The month of April hosts the confluence of The American Public Health Association’s (APHA) freshly concluded 2022 National Public Health Week, themed “Public Health is Where You Are”, and the 2022 National Minority Health Month, themed “Give Your Community a Boost!”. Accordingly, April provides preventive medicine physicians in all sectors and at all levels of practice a focused opportunity to dialogue with individuals and communities about their individual and collective health and wellness.
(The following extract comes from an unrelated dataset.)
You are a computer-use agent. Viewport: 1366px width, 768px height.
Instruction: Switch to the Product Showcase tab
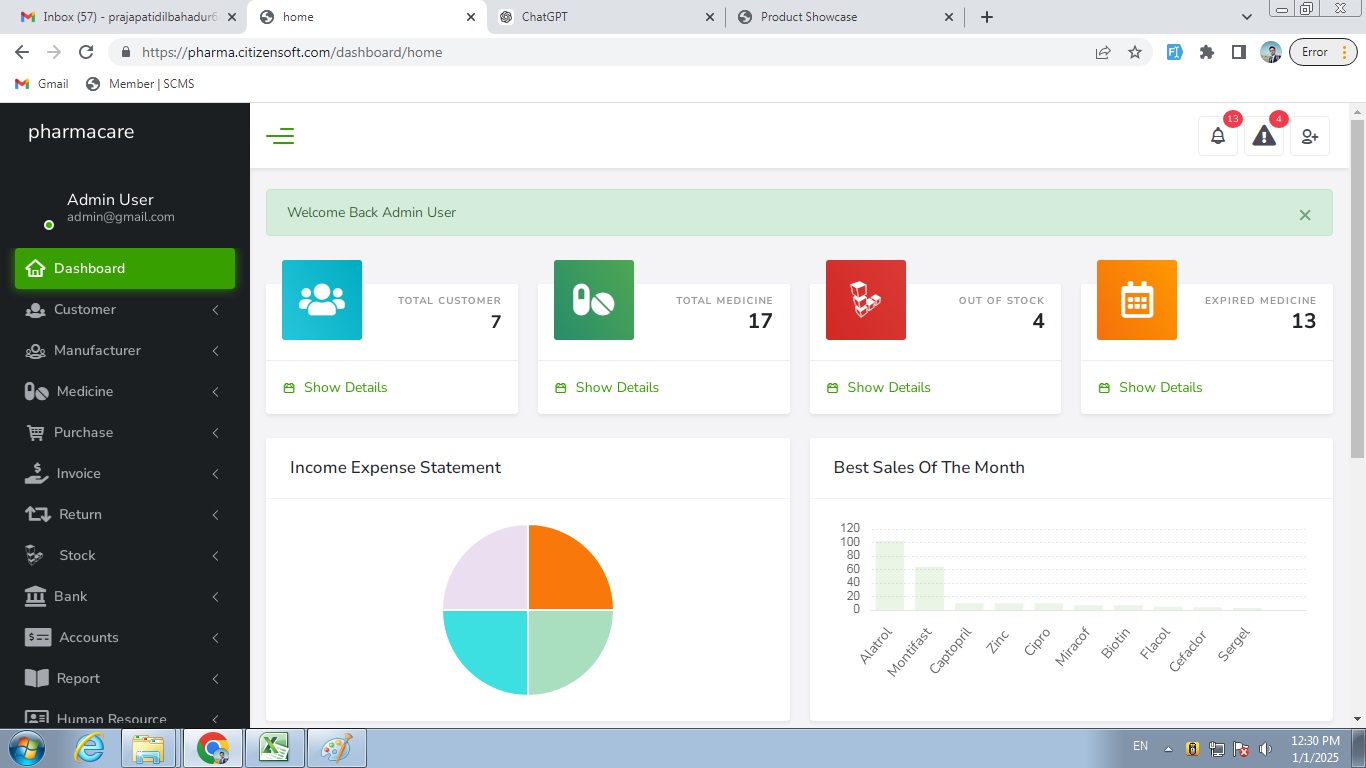pyautogui.click(x=808, y=17)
Given the ongoing COVID-19 pandemic, April’s opportunity again proves more salient to recognize continuing disparities in disease risks, burden, and outcomes, and underscore ongoing efforts addressing the disproportionate burden of disease borne by communities facing often overlapping and interwoven system-based challenges, including communities of color, rural communities, and socioeconomically disadvantaged communities. As this pandemic has made evident, baseline individual and community health, as well as occupational settings and opportunities, form part of the calculus that determines risk, burden, and outcomes. More specifically, the epidemiology of the underlying epidemic of obesity and its complications in hindsight perhaps provided an archetype for how the COVID-19 pandemic population impacts could manifest themselves.
Preventive medicine physicians can and do empower individuals and communities to recognize, understand, and navigate the factors affecting their health and wellness to the extent possible to improve everyday baseline health, anticipating this then translates to improved preparedness and outcomes in altered conditions. Integrally though, in order to better prepare at risk individuals and communities to weather such events at the macro level, as a workforce, preventive medicine physicians are uniquely trained and positioned to engage with policy, social, and financing levers influencing risk, burden, and outcomes to move them in a way that crafts a system setting individuals and communities up for success.